▶ _WHAT THE EXERCISE ASKS_: Retype the entries in full.

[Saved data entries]
== Segment start ==

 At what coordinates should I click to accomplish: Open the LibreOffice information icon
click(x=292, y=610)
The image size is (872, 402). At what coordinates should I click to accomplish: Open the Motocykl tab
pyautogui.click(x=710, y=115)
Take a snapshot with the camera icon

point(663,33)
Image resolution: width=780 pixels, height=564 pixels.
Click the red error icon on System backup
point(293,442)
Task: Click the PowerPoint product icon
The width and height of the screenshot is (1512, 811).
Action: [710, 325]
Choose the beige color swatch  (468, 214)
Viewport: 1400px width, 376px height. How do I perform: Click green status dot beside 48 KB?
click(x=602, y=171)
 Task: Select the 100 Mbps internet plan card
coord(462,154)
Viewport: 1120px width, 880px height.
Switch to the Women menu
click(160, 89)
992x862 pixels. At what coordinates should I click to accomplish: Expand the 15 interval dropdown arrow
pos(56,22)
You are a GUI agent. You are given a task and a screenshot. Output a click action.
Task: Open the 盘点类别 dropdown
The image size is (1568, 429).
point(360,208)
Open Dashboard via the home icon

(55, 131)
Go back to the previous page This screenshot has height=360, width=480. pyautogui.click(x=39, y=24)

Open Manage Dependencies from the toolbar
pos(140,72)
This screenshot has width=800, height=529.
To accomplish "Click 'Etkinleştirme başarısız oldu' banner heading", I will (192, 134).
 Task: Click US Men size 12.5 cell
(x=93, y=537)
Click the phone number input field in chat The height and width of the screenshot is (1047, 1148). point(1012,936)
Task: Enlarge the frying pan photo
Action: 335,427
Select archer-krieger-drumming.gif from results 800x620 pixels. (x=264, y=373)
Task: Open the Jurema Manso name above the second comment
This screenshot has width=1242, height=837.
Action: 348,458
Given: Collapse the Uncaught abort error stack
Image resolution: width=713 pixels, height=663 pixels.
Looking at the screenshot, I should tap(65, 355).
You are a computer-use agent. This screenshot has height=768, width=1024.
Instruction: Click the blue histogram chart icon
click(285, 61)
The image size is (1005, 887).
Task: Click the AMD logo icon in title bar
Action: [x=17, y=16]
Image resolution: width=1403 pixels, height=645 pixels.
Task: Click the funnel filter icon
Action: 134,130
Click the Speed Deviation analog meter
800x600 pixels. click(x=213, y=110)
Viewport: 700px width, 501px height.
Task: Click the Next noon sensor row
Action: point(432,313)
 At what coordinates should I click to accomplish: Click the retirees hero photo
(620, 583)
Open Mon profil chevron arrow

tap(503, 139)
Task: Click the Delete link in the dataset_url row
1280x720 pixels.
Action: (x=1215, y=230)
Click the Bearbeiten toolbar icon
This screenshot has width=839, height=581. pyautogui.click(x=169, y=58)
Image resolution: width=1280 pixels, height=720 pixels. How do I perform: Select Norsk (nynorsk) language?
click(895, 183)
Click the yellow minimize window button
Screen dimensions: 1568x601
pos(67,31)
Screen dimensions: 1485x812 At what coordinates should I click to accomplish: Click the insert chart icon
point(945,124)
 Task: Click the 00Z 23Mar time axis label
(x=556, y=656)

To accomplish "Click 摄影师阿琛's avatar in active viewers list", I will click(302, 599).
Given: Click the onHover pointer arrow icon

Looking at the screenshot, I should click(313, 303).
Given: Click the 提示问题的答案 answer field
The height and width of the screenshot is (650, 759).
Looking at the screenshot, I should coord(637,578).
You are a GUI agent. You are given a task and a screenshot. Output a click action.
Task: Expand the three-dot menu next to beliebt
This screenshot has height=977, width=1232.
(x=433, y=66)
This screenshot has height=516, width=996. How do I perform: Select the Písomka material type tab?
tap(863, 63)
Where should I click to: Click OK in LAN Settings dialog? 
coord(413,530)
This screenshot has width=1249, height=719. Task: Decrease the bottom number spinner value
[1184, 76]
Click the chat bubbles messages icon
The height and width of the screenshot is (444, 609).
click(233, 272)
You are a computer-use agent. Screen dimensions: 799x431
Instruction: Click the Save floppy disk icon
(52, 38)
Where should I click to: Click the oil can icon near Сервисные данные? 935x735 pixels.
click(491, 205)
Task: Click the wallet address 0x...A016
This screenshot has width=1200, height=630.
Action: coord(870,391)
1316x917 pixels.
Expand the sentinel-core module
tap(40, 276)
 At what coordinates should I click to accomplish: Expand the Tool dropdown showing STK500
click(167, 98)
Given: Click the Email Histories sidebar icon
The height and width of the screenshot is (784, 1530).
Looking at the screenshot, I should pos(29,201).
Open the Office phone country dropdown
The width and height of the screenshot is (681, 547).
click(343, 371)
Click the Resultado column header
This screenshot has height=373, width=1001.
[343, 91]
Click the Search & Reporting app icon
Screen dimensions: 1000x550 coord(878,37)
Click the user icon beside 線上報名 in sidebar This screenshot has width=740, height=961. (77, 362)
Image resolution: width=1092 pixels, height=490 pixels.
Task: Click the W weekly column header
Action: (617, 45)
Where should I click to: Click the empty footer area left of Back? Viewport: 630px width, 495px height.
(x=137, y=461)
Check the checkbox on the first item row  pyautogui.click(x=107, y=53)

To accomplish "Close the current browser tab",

== Segment end ==

▶ _SOLVED PROBLEM_:
 At what coordinates should I click to accomplish: Open the LibreOffice information icon
click(x=292, y=610)
The image size is (872, 402). At what coordinates should I click to accomplish: Open the Motocykl tab
pyautogui.click(x=710, y=115)
Take a snapshot with the camera icon

point(663,33)
Image resolution: width=780 pixels, height=564 pixels.
Click the red error icon on System backup
point(293,442)
Task: Click the PowerPoint product icon
The width and height of the screenshot is (1512, 811).
Action: [710, 325]
Choose the beige color swatch  (468, 214)
Viewport: 1400px width, 376px height. How do I perform: Click green status dot beside 48 KB?
click(x=602, y=171)
 Task: Select the 100 Mbps internet plan card
coord(462,154)
Viewport: 1120px width, 880px height.
Switch to the Women menu
click(160, 89)
992x862 pixels. At what coordinates should I click to accomplish: Expand the 15 interval dropdown arrow
pos(56,22)
You are a GUI agent. You are given a task and a screenshot. Output a click action.
Task: Open the 盘点类别 dropdown
The image size is (1568, 429).
point(360,208)
Open Dashboard via the home icon

(55, 131)
Go back to the previous page This screenshot has height=360, width=480. pyautogui.click(x=39, y=24)

Open Manage Dependencies from the toolbar
pos(140,72)
This screenshot has width=800, height=529.
To accomplish "Click 'Etkinleştirme başarısız oldu' banner heading", I will (192, 134).
 Task: Click US Men size 12.5 cell
(x=93, y=537)
Click the phone number input field in chat The height and width of the screenshot is (1047, 1148). point(1012,936)
Task: Enlarge the frying pan photo
Action: 335,427
Select archer-krieger-drumming.gif from results 800x620 pixels. (x=264, y=373)
Task: Open the Jurema Manso name above the second comment
This screenshot has width=1242, height=837.
Action: 348,458
Given: Collapse the Uncaught abort error stack
Image resolution: width=713 pixels, height=663 pixels.
Looking at the screenshot, I should tap(65, 355).
You are a computer-use agent. This screenshot has height=768, width=1024.
Instruction: Click the blue histogram chart icon
click(285, 61)
The image size is (1005, 887).
Task: Click the AMD logo icon in title bar
Action: [x=17, y=16]
Image resolution: width=1403 pixels, height=645 pixels.
Task: Click the funnel filter icon
Action: 134,130
Click the Speed Deviation analog meter
800x600 pixels. click(x=213, y=110)
Viewport: 700px width, 501px height.
Task: Click the Next noon sensor row
Action: point(432,313)
 At what coordinates should I click to accomplish: Click the retirees hero photo
(620, 583)
Open Mon profil chevron arrow

tap(503, 139)
Task: Click the Delete link in the dataset_url row
1280x720 pixels.
Action: (x=1215, y=230)
Click the Bearbeiten toolbar icon
This screenshot has width=839, height=581. pyautogui.click(x=169, y=58)
Image resolution: width=1280 pixels, height=720 pixels. How do I perform: Select Norsk (nynorsk) language?
click(895, 183)
Click the yellow minimize window button
Screen dimensions: 1568x601
pos(67,31)
Screen dimensions: 1485x812 At what coordinates should I click to accomplish: Click the insert chart icon
point(945,124)
 Task: Click the 00Z 23Mar time axis label
(x=556, y=656)

To accomplish "Click 摄影师阿琛's avatar in active viewers list", I will click(302, 599).
Given: Click the onHover pointer arrow icon

Looking at the screenshot, I should click(313, 303).
Given: Click the 提示问题的答案 answer field
The height and width of the screenshot is (650, 759).
Looking at the screenshot, I should coord(637,578).
You are a GUI agent. You are given a task and a screenshot. Output a click action.
Task: Expand the three-dot menu next to beliebt
This screenshot has height=977, width=1232.
(x=433, y=66)
This screenshot has height=516, width=996. How do I perform: Select the Písomka material type tab?
tap(863, 63)
Where should I click to: Click OK in LAN Settings dialog? 
coord(413,530)
This screenshot has width=1249, height=719. Task: Decrease the bottom number spinner value
[1184, 76]
Click the chat bubbles messages icon
The height and width of the screenshot is (444, 609).
click(233, 272)
You are a computer-use agent. Screen dimensions: 799x431
Instruction: Click the Save floppy disk icon
(52, 38)
Where should I click to: Click the oil can icon near Сервисные данные? 935x735 pixels.
click(491, 205)
Task: Click the wallet address 0x...A016
This screenshot has width=1200, height=630.
Action: coord(870,391)
1316x917 pixels.
Expand the sentinel-core module
tap(40, 276)
 At what coordinates should I click to accomplish: Expand the Tool dropdown showing STK500
click(167, 98)
Given: Click the Email Histories sidebar icon
The height and width of the screenshot is (784, 1530).
Looking at the screenshot, I should pos(29,201).
Open the Office phone country dropdown
The width and height of the screenshot is (681, 547).
click(343, 371)
Click the Resultado column header
This screenshot has height=373, width=1001.
[343, 91]
Click the Search & Reporting app icon
Screen dimensions: 1000x550 coord(878,37)
Click the user icon beside 線上報名 in sidebar This screenshot has width=740, height=961. (77, 362)
Image resolution: width=1092 pixels, height=490 pixels.
Task: Click the W weekly column header
Action: (617, 45)
Where should I click to: Click the empty footer area left of Back? Viewport: 630px width, 495px height.
(x=137, y=461)
Check the checkbox on the first item row  pyautogui.click(x=107, y=53)

To accomplish "Close the current browser tab",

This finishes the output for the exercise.